Please put each line of the material below into a JSON list of strings, with one string per line and blank lines omitted.

Data records:
• • •

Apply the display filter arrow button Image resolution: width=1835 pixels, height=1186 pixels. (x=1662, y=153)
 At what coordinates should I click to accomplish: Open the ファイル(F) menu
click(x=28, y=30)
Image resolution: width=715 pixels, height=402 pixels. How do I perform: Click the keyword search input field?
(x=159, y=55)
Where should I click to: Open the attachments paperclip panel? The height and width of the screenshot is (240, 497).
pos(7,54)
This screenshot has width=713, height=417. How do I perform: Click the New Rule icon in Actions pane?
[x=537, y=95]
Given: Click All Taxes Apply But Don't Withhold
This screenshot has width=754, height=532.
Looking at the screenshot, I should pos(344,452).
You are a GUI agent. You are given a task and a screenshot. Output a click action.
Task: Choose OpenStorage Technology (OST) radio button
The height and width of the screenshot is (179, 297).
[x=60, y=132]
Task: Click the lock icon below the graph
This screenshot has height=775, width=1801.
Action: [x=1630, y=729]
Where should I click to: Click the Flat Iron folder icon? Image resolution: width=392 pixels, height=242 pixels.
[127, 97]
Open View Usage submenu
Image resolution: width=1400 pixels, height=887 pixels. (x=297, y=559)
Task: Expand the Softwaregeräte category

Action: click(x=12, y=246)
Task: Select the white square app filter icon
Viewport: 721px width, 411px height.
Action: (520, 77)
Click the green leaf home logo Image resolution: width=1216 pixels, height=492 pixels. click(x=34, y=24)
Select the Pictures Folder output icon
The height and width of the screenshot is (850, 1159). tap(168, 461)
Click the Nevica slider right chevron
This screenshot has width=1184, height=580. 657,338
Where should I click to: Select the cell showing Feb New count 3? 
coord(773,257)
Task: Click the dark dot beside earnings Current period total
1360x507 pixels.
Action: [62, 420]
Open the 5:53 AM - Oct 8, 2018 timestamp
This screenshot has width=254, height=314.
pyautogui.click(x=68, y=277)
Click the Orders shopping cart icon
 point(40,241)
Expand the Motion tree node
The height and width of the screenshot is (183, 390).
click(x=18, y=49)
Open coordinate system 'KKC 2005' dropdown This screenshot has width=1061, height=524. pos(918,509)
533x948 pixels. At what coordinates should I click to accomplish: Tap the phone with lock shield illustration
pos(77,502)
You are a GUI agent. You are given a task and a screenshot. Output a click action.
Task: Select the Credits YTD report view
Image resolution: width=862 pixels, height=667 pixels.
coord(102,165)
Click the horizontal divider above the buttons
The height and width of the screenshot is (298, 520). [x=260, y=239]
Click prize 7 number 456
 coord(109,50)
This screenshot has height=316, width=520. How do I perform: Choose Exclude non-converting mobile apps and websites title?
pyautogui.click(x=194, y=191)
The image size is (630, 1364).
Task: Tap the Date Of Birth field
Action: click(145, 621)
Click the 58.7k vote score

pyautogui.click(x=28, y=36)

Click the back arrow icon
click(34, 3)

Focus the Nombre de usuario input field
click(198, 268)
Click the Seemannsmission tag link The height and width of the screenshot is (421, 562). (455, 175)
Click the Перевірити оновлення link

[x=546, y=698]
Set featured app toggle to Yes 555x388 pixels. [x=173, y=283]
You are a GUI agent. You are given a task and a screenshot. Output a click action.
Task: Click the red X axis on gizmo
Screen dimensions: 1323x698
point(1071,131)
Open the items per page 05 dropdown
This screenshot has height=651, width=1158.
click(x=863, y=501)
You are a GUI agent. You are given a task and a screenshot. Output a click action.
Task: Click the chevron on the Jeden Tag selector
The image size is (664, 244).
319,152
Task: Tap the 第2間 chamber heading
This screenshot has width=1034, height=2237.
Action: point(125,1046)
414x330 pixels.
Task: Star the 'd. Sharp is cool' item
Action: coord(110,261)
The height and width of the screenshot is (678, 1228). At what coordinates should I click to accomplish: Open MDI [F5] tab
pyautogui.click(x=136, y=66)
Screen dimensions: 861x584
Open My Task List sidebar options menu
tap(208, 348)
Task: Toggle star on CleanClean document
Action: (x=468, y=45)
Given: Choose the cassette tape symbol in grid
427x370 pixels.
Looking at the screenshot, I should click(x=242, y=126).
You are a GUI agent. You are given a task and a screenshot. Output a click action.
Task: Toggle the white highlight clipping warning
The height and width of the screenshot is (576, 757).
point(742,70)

• • •

SOLUTION FOR THIS EXERCISE:
[
  "Apply the display filter arrow button Image resolution: width=1835 pixels, height=1186 pixels. (x=1662, y=153)",
  " At what coordinates should I click to accomplish: Open the ファイル(F) menu",
  "click(x=28, y=30)",
  "Image resolution: width=715 pixels, height=402 pixels. How do I perform: Click the keyword search input field?",
  "(x=159, y=55)",
  "Where should I click to: Open the attachments paperclip panel? The height and width of the screenshot is (240, 497).",
  "pos(7,54)",
  "This screenshot has width=713, height=417. How do I perform: Click the New Rule icon in Actions pane?",
  "[x=537, y=95]",
  "Given: Click All Taxes Apply But Don't Withhold",
  "This screenshot has width=754, height=532.",
  "Looking at the screenshot, I should pos(344,452).",
  "You are a GUI agent. You are given a task and a screenshot. Output a click action.",
  "Task: Choose OpenStorage Technology (OST) radio button",
  "The height and width of the screenshot is (179, 297).",
  "[x=60, y=132]",
  "Task: Click the lock icon below the graph",
  "This screenshot has height=775, width=1801.",
  "Action: [x=1630, y=729]",
  "Where should I click to: Click the Flat Iron folder icon? Image resolution: width=392 pixels, height=242 pixels.",
  "[127, 97]",
  "Open View Usage submenu",
  "Image resolution: width=1400 pixels, height=887 pixels. (x=297, y=559)",
  "Task: Expand the Softwaregeräte category",
  "Action: click(x=12, y=246)",
  "Task: Select the white square app filter icon",
  "Viewport: 721px width, 411px height.",
  "Action: (520, 77)",
  "Click the green leaf home logo Image resolution: width=1216 pixels, height=492 pixels. click(x=34, y=24)",
  "Select the Pictures Folder output icon",
  "The height and width of the screenshot is (850, 1159). tap(168, 461)",
  "Click the Nevica slider right chevron",
  "This screenshot has width=1184, height=580. 657,338",
  "Where should I click to: Select the cell showing Feb New count 3? ",
  "coord(773,257)",
  "Task: Click the dark dot beside earnings Current period total",
  "1360x507 pixels.",
  "Action: [62, 420]",
  "Open the 5:53 AM - Oct 8, 2018 timestamp",
  "This screenshot has width=254, height=314.",
  "pyautogui.click(x=68, y=277)",
  "Click the Orders shopping cart icon",
  " point(40,241)",
  "Expand the Motion tree node",
  "The height and width of the screenshot is (183, 390).",
  "click(x=18, y=49)",
  "Open coordinate system 'KKC 2005' dropdown This screenshot has width=1061, height=524. pos(918,509)",
  "533x948 pixels. At what coordinates should I click to accomplish: Tap the phone with lock shield illustration",
  "pos(77,502)",
  "You are a GUI agent. You are given a task and a screenshot. Output a click action.",
  "Task: Select the Credits YTD report view",
  "Image resolution: width=862 pixels, height=667 pixels.",
  "coord(102,165)",
  "Click the horizontal divider above the buttons",
  "The height and width of the screenshot is (298, 520). [x=260, y=239]",
  "Click prize 7 number 456",
  " coord(109,50)",
  "This screenshot has height=316, width=520. How do I perform: Choose Exclude non-converting mobile apps and websites title?",
  "pyautogui.click(x=194, y=191)",
  "The image size is (630, 1364).",
  "Task: Tap the Date Of Birth field",
  "Action: click(145, 621)",
  "Click the 58.7k vote score",
  "pyautogui.click(x=28, y=36)",
  "Click the back arrow icon",
  "click(34, 3)",
  "Focus the Nombre de usuario input field",
  "click(198, 268)",
  "Click the Seemannsmission tag link The height and width of the screenshot is (421, 562). (455, 175)",
  "Click the Перевірити оновлення link",
  "[x=546, y=698]",
  "Set featured app toggle to Yes 555x388 pixels. [x=173, y=283]",
  "You are a GUI agent. You are given a task and a screenshot. Output a click action.",
  "Task: Click the red X axis on gizmo",
  "Screen dimensions: 1323x698",
  "point(1071,131)",
  "Open the items per page 05 dropdown",
  "This screenshot has height=651, width=1158.",
  "click(x=863, y=501)",
  "You are a GUI agent. You are given a task and a screenshot. Output a click action.",
  "Task: Click the chevron on the Jeden Tag selector",
  "The image size is (664, 244).",
  "319,152",
  "Task: Tap the 第2間 chamber heading",
  "This screenshot has width=1034, height=2237.",
  "Action: point(125,1046)",
  "414x330 pixels.",
  "Task: Star the 'd. Sharp is cool' item",
  "Action: coord(110,261)",
  "The height and width of the screenshot is (678, 1228). At what coordinates should I click to accomplish: Open MDI [F5] tab",
  "pyautogui.click(x=136, y=66)",
  "Screen dimensions: 861x584",
  "Open My Task List sidebar options menu",
  "tap(208, 348)",
  "Task: Toggle star on CleanClean document",
  "Action: (x=468, y=45)",
  "Given: Choose the cassette tape symbol in grid",
  "427x370 pixels.",
  "Looking at the screenshot, I should click(x=242, y=126).",
  "You are a GUI agent. You are given a task and a screenshot. Output a click action.",
  "Task: Toggle the white highlight clipping warning",
  "The height and width of the screenshot is (576, 757).",
  "point(742,70)"
]